A number of issues identified in this article represent continuing challenges for fields like gene transfer, and this article offers analysis on these from an entirely different angle and context.
The most prominent example is the problem of distinguishing between research and care. Health surveillance activities inevitably identify health problems that demand intervention. But because surveillance sites are designed to provide information that will predict trends in similar, unmonitored sites, intervening risks diminishing the reliability of information about disease patterns. Some readers of this blog might be aware that I have argued that clear demarcations between research and care are impossible, and ethicists should abandon the project of trying to devise a dichotomous distinction (Hastings Center Report 2007). Health surveillance provides yet another example.
A second parallel is the issue of consent. The authors of this article ask whether new members of a household–children, for example–must provide consent for surveillance activities that their parents agreed to before they were born. This is analogous to issues encountered around germ cell interventions (intentional or otherwise) in gene transfer.

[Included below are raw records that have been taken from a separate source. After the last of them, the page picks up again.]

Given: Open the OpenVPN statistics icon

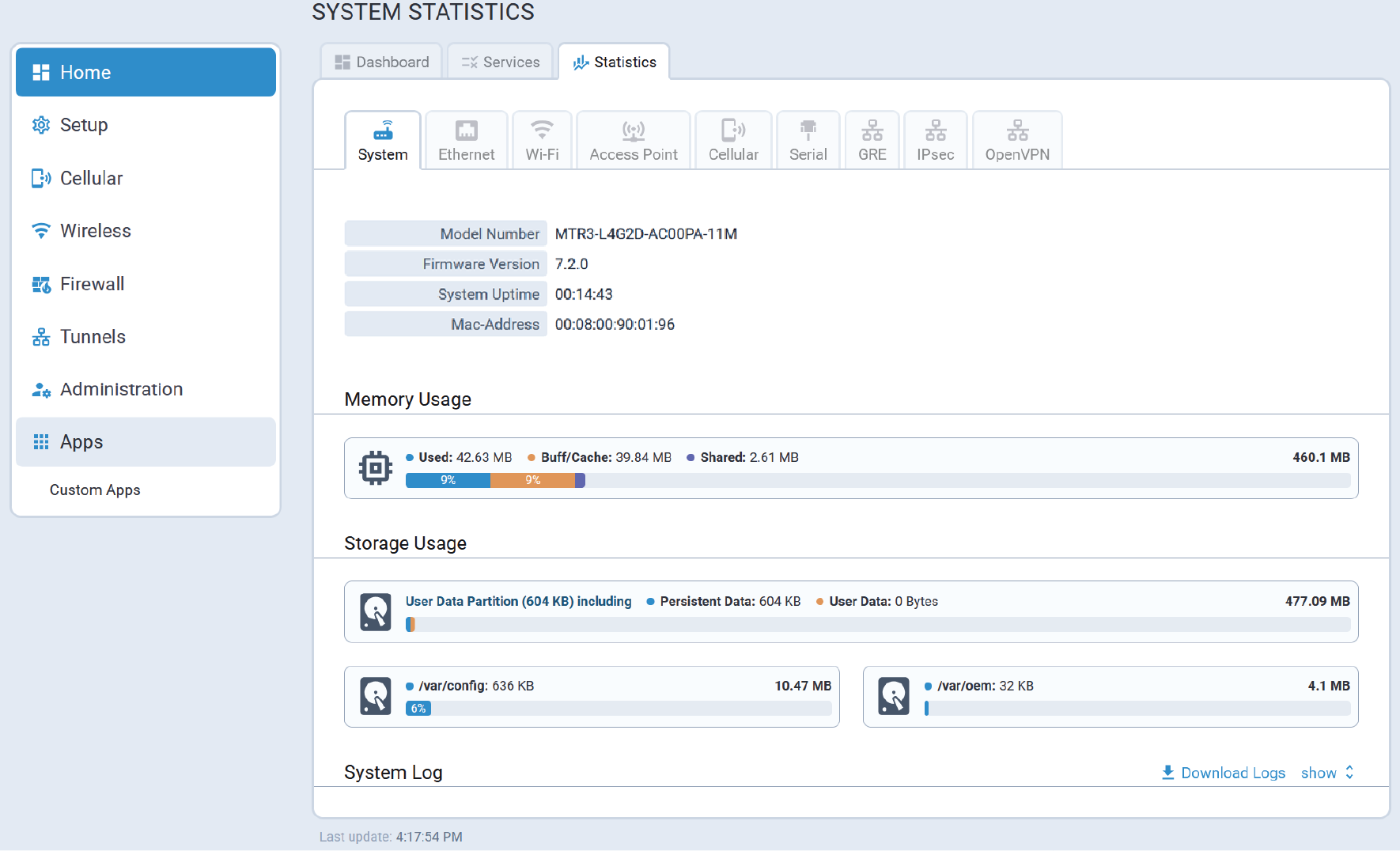Looking at the screenshot, I should [x=1017, y=130].
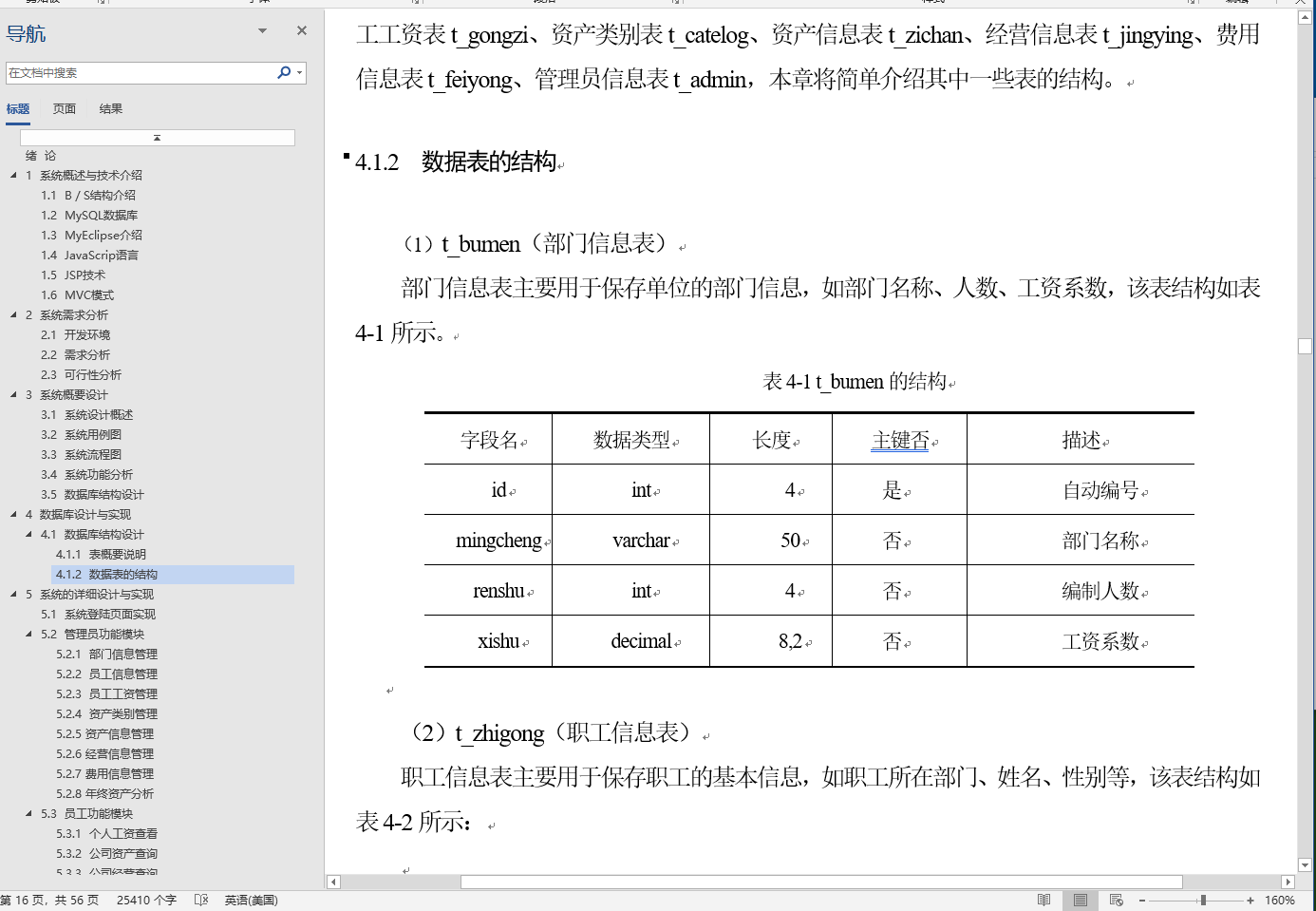Open the spelling check indicator
This screenshot has width=1316, height=911.
(200, 900)
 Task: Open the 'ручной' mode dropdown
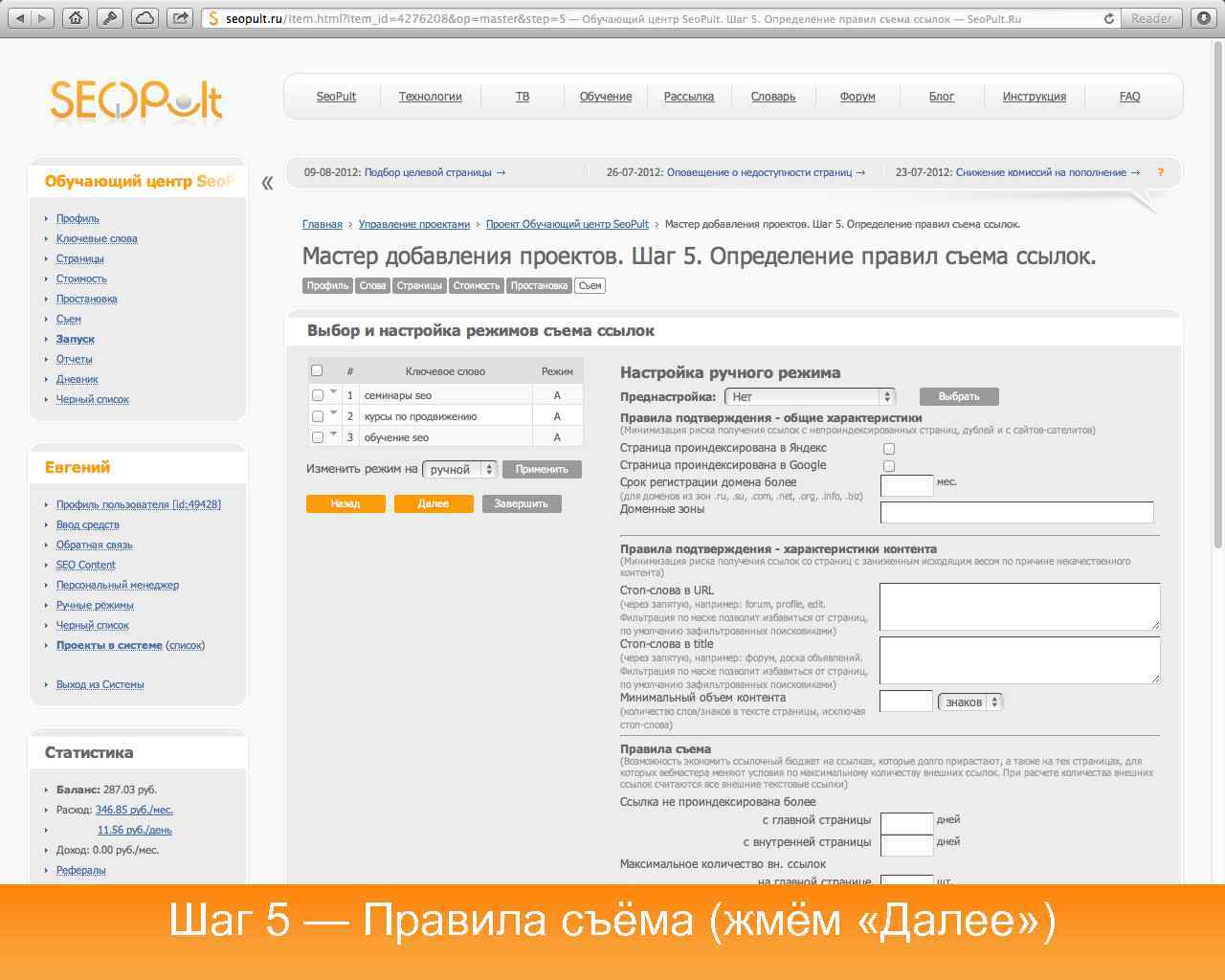(x=459, y=469)
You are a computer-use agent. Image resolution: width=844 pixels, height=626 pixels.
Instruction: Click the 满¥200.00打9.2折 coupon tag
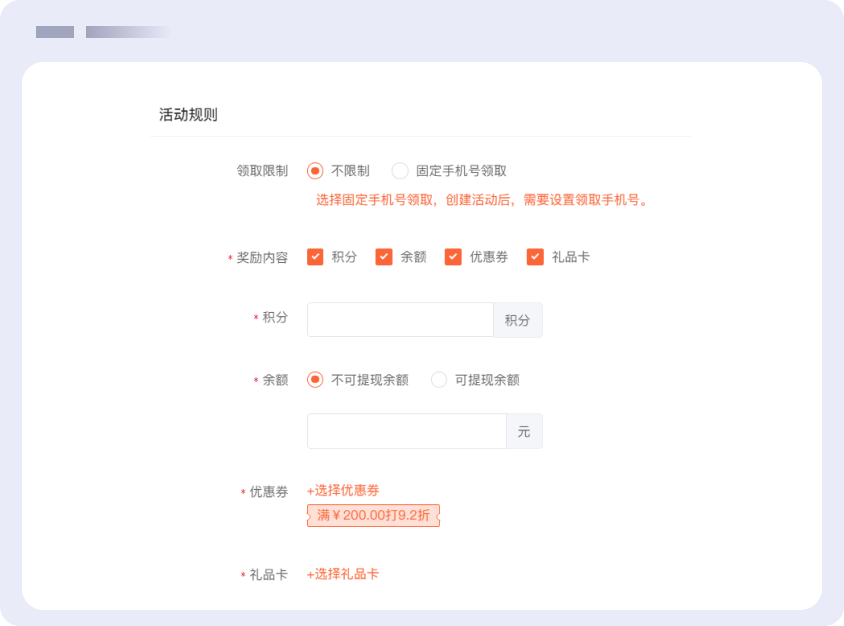[x=373, y=516]
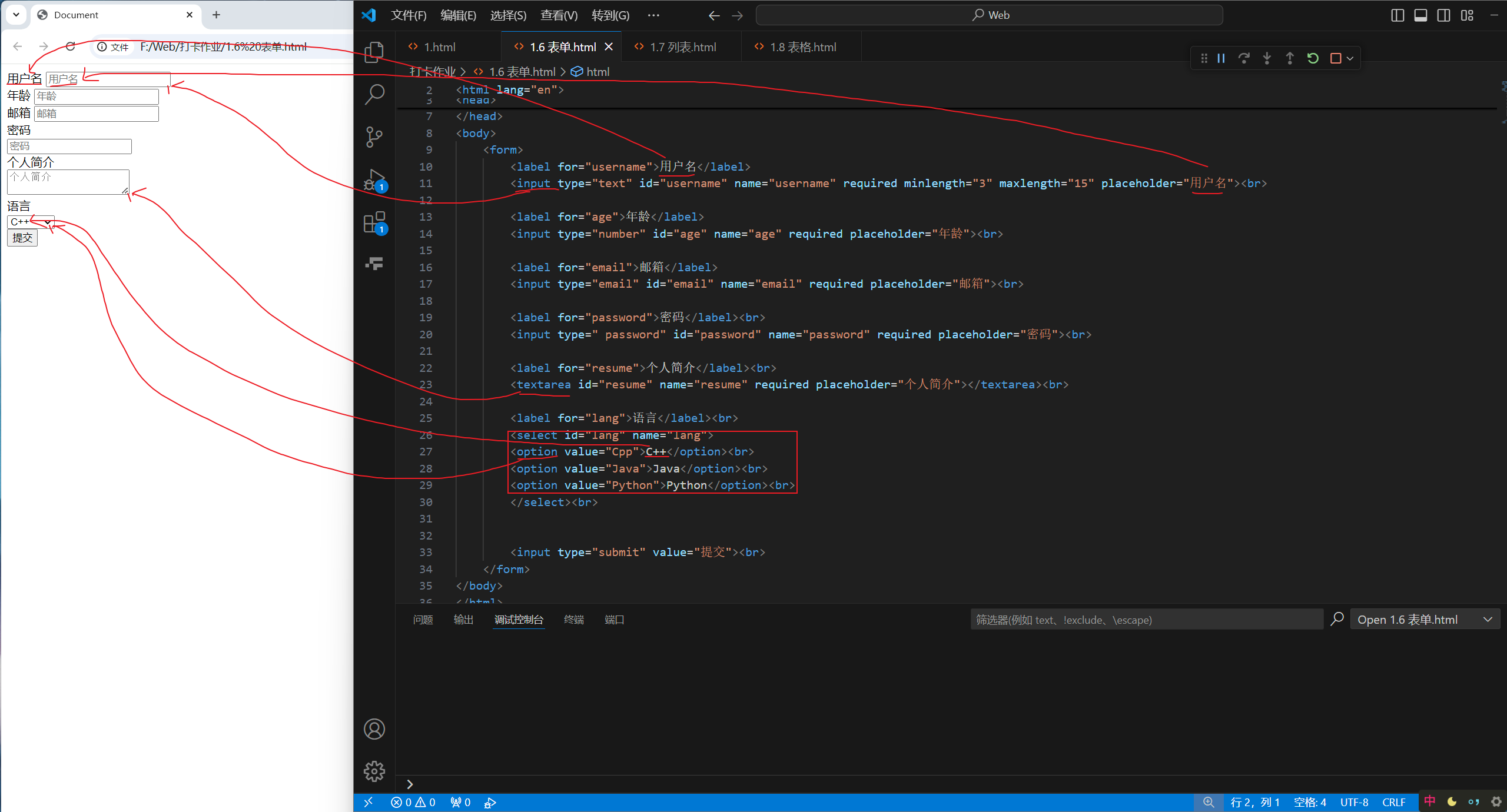Toggle the primary side bar layout
Viewport: 1507px width, 812px height.
(x=1398, y=15)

Same is true for infertility treatment research.
Finally, a recent entry in this blog describes a paper Alex John London and I published on gene transfer trials in low and middle-income countries. The kinds of surveillance activities described in this article provide the types of information that research sponsors will need to make the case that an intervention they intend to test will be "responsive" to local health needs. Getting the ethics right for this "leg work" will be necessary for getting the ethics right for translational trials. (photo credit: Christian et Cie, 2008).